▸ **Excerpted records**
-------------------------
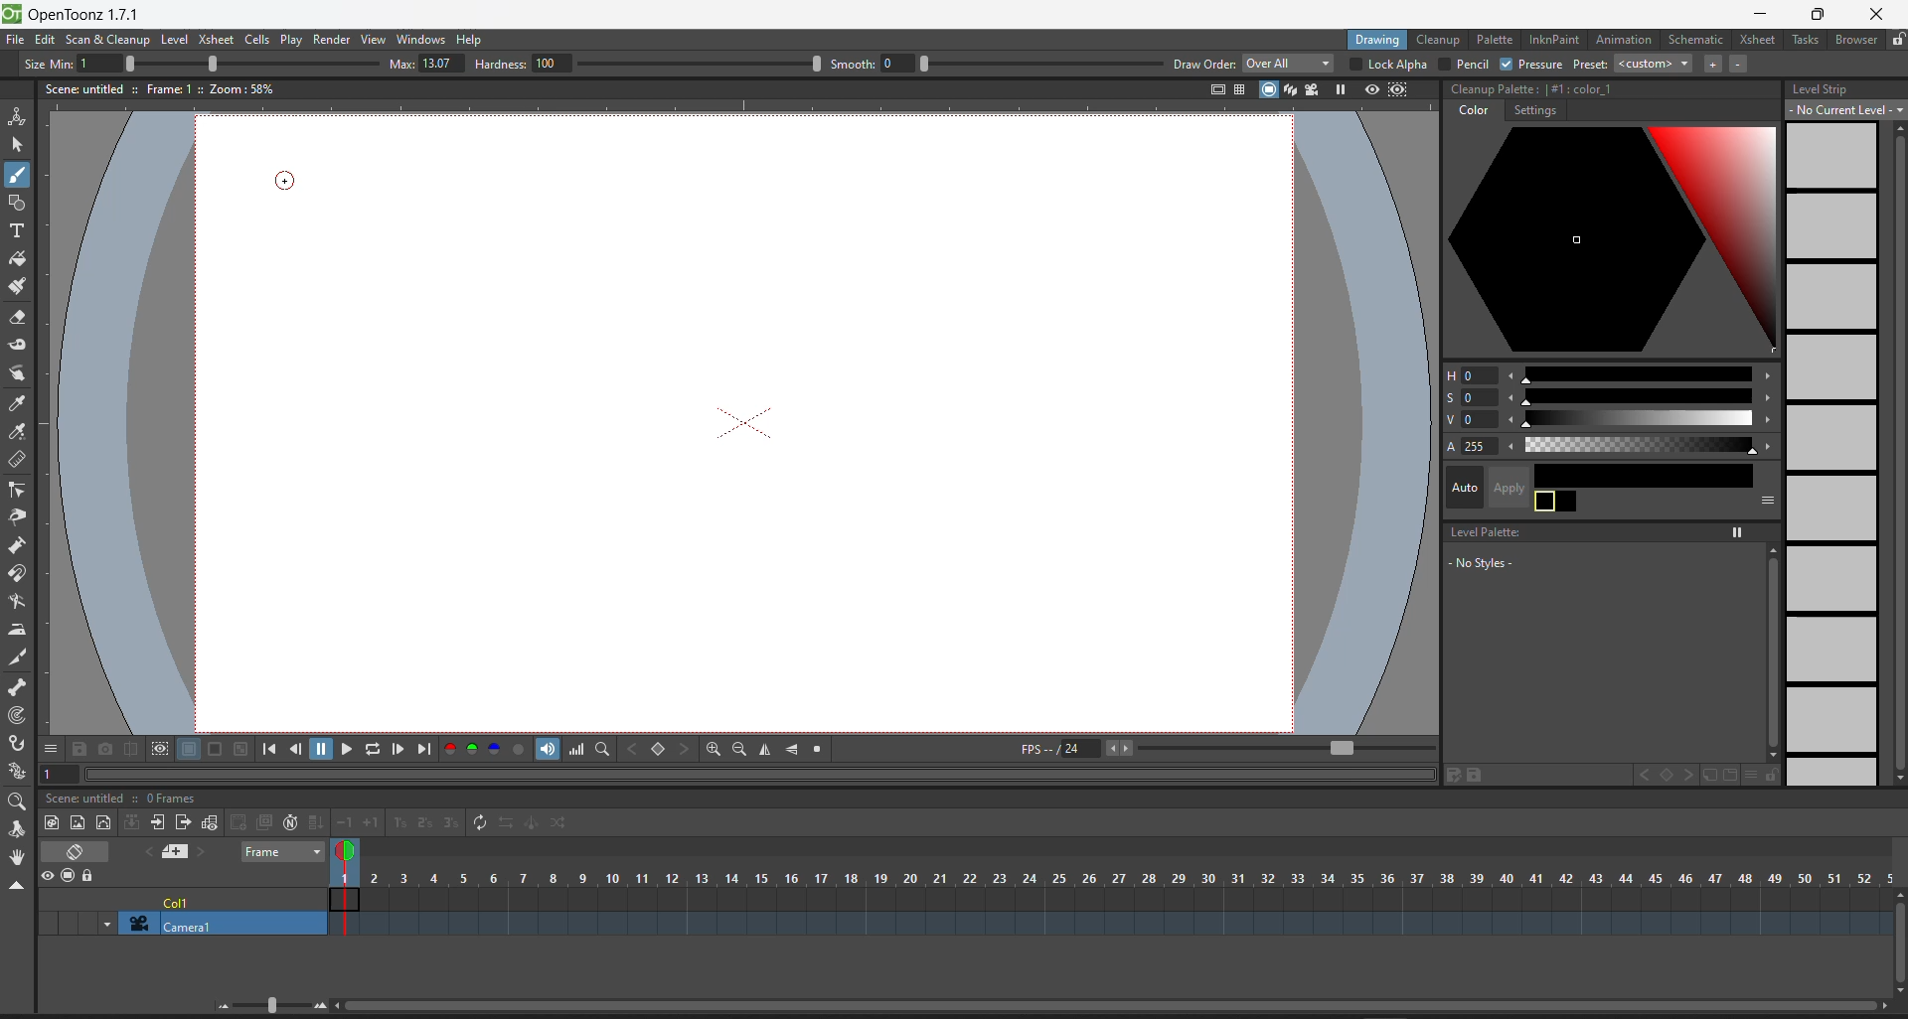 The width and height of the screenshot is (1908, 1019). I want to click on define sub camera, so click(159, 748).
-------------------------
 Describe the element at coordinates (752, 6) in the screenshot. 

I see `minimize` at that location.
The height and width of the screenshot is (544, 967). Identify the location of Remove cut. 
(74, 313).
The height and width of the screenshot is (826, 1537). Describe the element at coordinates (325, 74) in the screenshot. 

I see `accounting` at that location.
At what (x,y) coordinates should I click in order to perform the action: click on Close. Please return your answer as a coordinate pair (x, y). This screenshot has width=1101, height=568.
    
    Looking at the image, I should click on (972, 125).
-------------------------
▸ **Problem statement**
Rewrite everything from the line containing "At what (x,y)" down to the line containing "Looking at the", substituting "Cancel" for "Close" and leaving the rest unchanged.

▸ **Complete answer**
At what (x,y) coordinates should I click in order to perform the action: click on Cancel. Please return your answer as a coordinate pair (x, y). This screenshot has width=1101, height=568.
    
    Looking at the image, I should click on (972, 125).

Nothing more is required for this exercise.